### [Data for review]
• • •

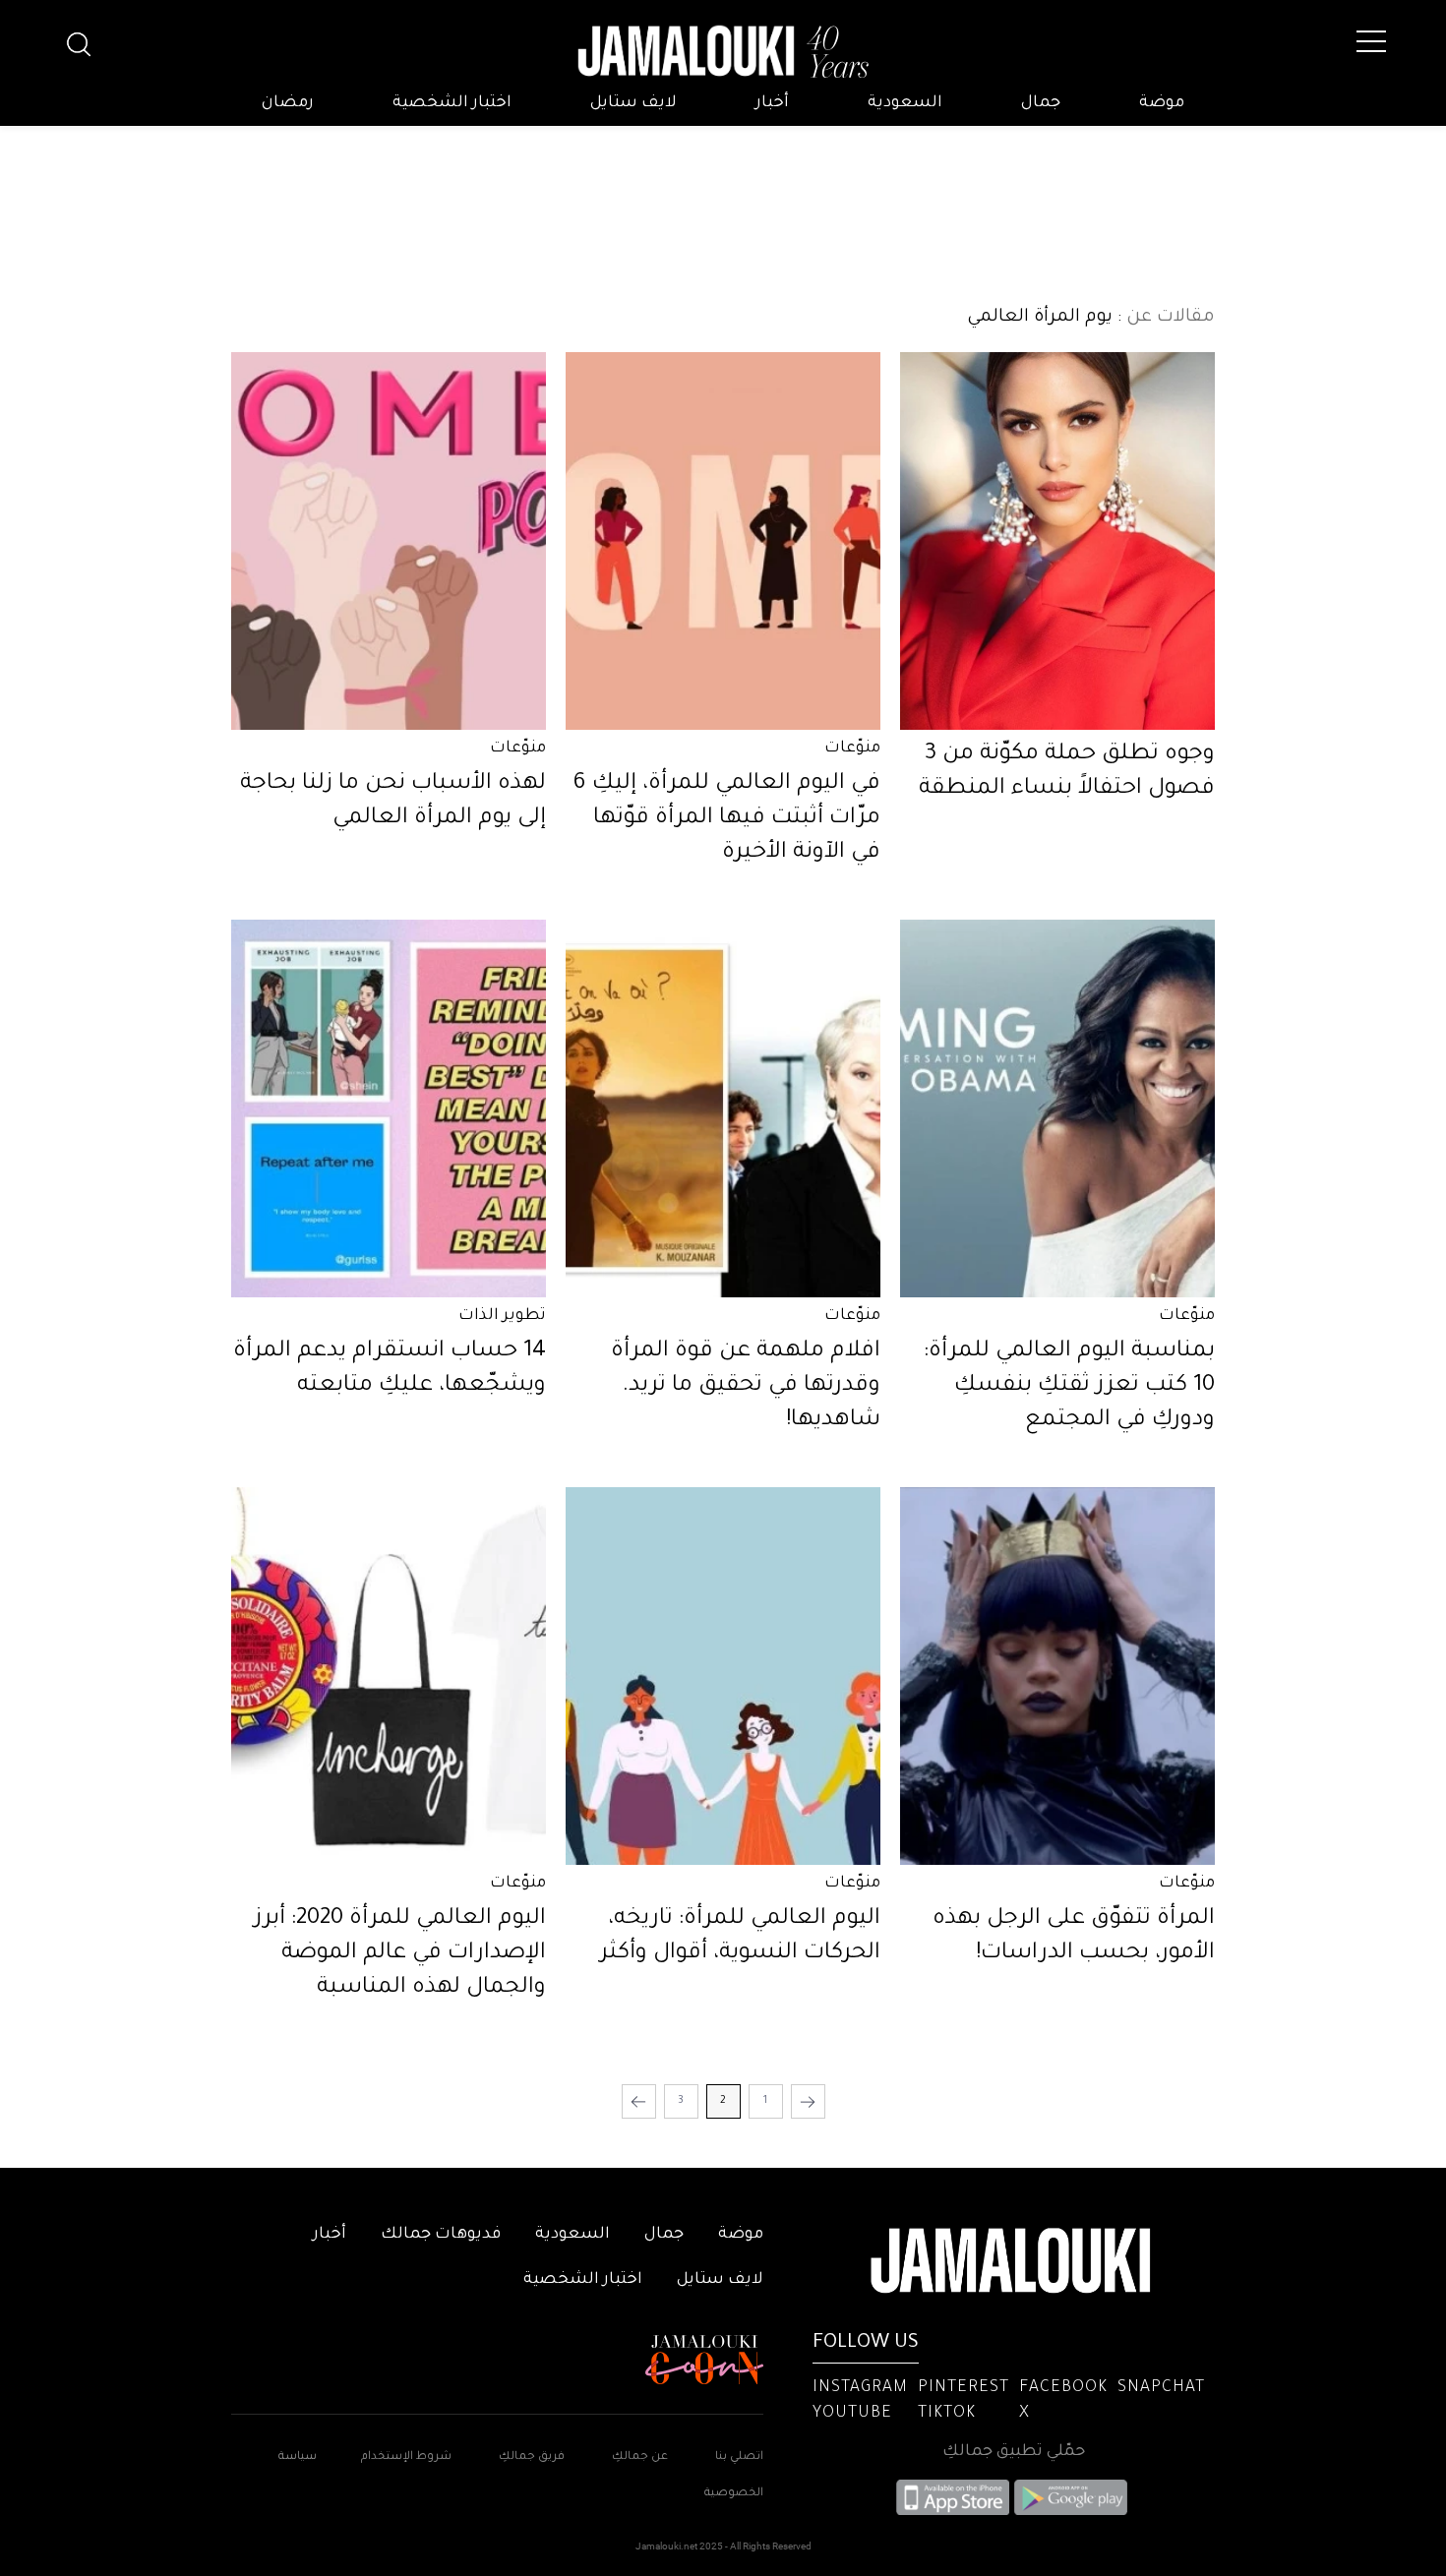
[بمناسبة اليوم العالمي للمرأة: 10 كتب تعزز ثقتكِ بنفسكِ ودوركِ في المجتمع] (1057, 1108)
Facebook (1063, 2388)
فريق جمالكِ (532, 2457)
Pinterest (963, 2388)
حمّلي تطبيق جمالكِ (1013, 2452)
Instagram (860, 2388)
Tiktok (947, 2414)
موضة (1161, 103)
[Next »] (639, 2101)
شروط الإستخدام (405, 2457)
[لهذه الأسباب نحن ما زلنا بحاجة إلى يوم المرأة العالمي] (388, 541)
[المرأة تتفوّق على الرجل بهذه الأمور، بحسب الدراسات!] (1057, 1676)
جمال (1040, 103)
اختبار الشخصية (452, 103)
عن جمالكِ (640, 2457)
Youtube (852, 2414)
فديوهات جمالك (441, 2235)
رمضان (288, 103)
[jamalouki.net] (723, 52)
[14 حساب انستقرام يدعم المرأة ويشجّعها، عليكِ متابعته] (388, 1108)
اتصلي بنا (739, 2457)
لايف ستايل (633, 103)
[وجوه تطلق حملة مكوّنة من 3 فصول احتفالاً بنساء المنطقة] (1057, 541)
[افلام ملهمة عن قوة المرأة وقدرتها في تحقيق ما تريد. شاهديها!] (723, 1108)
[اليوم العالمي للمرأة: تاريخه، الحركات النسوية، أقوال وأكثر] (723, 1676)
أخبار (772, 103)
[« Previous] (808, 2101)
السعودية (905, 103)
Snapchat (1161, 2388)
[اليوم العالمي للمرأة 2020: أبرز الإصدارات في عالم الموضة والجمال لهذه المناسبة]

• • •

### [Goal of the exercise]
Which lines in the records above contain the word "المرأة"? Copy each one.

### [Answer to this problem]
[لهذه الأسباب نحن ما زلنا بحاجة إلى يوم المرأة العالمي] (388, 541)
[المرأة تتفوّق على الرجل بهذه الأمور، بحسب الدراسات!] (1057, 1676)
[14 حساب انستقرام يدعم المرأة ويشجّعها، عليكِ متابعته] (388, 1108)
[افلام ملهمة عن قوة المرأة وقدرتها في تحقيق ما تريد. شاهديها!] (723, 1108)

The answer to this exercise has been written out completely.